## What is being asked
Reproduce the part of the article on UN weapons inspectors in Iraq that starts with "There are many" and goes on through "and around Baghdad.".

## Provided passage
○ ○ ○ ○

VIENNA: Iraqi minders showing journalists around Tikrit, the birthplace of the country’s president, Saddam Hussein, recently promised them in English that they could go wherever they wanted, even the enormous presidential palace. But, in Arabic, the minders said to one another that there was no way they were taking journalists anywhere within sight of the palace or to any other place that fell into the category of “not allowed”, one of the most commonly used phrases in Iraq.
There are many similar no-go areas in Iraq. But restrictions will not apply to the United Nations weapons inspectors who are scheduled to return to Iraq on Monday after an absence of four years. They have been promised unfettered access to all areas, including the presidential sites such as Tikrit.
The inspectors will fan out across Iraq in a hunt for chemical, biological and nuclear-related weapons and for banned long-range missiles. They will turn up unannounced at military complexes, factories, government offices and private homes, from Mosul, a green, hilly city in the far north, to Basra, the main city in the barren desert of the south, as well as the heavily-industrialized complexes in and around Baghdad.
They will visit the open-cast phosphate mines in the west which can provide President Saddam with low-grade uranium, and the oilfields and petrochemical complexes that could produce biological and chemical weapons.
“We don’t have a finite list of sites,” said Jacques Baute, head of the nuclear inspection team.
Baute will accompany the chief weapons inspector, Hans Blix, to Baghdad on Monday for two days’ of talks with the Iraqi government about the details of the inspections. They will be accompanied by an advance team which will focus on logistics, establishing living quarters and a functioning office.

○ ○ ○ ○

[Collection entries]
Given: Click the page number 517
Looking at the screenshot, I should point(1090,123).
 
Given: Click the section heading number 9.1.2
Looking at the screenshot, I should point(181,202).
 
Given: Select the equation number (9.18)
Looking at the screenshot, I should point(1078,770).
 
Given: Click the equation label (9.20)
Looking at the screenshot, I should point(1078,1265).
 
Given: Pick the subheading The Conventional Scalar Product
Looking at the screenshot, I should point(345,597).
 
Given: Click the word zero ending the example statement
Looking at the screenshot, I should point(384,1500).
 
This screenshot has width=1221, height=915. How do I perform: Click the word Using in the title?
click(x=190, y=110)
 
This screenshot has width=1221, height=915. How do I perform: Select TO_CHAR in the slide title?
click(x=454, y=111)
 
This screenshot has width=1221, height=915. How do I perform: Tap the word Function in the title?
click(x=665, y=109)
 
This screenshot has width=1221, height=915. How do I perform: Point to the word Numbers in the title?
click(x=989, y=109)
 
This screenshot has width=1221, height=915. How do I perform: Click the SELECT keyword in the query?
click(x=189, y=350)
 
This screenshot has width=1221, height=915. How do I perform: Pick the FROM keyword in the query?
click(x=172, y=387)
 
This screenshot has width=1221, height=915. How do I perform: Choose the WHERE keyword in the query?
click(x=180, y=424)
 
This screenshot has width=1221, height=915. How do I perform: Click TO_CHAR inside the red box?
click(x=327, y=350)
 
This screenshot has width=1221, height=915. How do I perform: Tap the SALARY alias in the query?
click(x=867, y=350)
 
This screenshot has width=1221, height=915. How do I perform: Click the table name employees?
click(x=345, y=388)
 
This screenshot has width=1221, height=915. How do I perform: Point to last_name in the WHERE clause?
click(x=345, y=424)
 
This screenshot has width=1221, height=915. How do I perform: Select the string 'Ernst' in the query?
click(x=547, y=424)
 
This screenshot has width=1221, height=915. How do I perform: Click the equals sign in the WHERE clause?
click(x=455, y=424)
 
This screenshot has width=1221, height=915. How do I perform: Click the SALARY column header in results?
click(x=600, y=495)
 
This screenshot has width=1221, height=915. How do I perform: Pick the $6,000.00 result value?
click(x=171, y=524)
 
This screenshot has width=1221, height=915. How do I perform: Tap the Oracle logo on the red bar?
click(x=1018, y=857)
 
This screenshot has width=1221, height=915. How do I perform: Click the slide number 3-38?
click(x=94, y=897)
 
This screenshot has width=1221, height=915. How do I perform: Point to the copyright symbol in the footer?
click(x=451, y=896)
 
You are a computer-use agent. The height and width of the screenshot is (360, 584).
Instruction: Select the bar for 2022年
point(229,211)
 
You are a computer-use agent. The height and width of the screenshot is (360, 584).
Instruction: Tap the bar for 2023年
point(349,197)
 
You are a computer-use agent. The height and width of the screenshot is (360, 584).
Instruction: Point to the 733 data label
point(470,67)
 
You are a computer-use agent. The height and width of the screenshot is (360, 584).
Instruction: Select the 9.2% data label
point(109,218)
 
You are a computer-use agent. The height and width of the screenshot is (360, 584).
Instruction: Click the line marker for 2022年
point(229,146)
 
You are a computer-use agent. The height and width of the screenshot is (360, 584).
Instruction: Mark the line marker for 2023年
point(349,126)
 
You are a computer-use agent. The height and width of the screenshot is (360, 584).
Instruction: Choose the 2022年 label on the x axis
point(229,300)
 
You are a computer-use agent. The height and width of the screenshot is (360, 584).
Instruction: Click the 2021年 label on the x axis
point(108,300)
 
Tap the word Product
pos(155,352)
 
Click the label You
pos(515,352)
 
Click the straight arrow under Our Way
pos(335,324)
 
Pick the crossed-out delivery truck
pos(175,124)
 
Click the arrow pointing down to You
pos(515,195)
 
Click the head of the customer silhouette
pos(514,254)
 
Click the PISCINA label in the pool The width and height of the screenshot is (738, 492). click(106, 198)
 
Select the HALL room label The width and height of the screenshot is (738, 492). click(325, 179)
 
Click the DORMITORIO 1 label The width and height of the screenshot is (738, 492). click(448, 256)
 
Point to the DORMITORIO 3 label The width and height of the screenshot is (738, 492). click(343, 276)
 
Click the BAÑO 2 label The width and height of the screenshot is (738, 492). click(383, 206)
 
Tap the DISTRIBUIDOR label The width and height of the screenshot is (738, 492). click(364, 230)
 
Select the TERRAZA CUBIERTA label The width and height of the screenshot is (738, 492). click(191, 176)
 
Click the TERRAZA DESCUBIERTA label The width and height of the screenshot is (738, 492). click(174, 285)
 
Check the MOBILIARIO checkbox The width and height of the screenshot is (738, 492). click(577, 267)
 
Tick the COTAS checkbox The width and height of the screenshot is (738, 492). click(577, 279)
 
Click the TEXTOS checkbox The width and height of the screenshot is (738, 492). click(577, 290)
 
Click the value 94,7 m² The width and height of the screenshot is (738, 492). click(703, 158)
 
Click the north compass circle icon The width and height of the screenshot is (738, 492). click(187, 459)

○ ○ ○ ○

## Written answer
There are many similar no-go areas in Iraq. But restrictions will not apply to the United Nations weapons inspectors who are scheduled to return to Iraq on Monday after an absence of four years. They have been promised unfettered access to all areas, including the presidential sites such as Tikrit.
The inspectors will fan out across Iraq in a hunt for chemical, biological and nuclear-related weapons and for banned long-range missiles. They will turn up unannounced at military complexes, factories, government offices and private homes, from Mosul, a green, hilly city in the far north, to Basra, the main city in the barren desert of the south, as well as the heavily-industrialized complexes in and around Baghdad.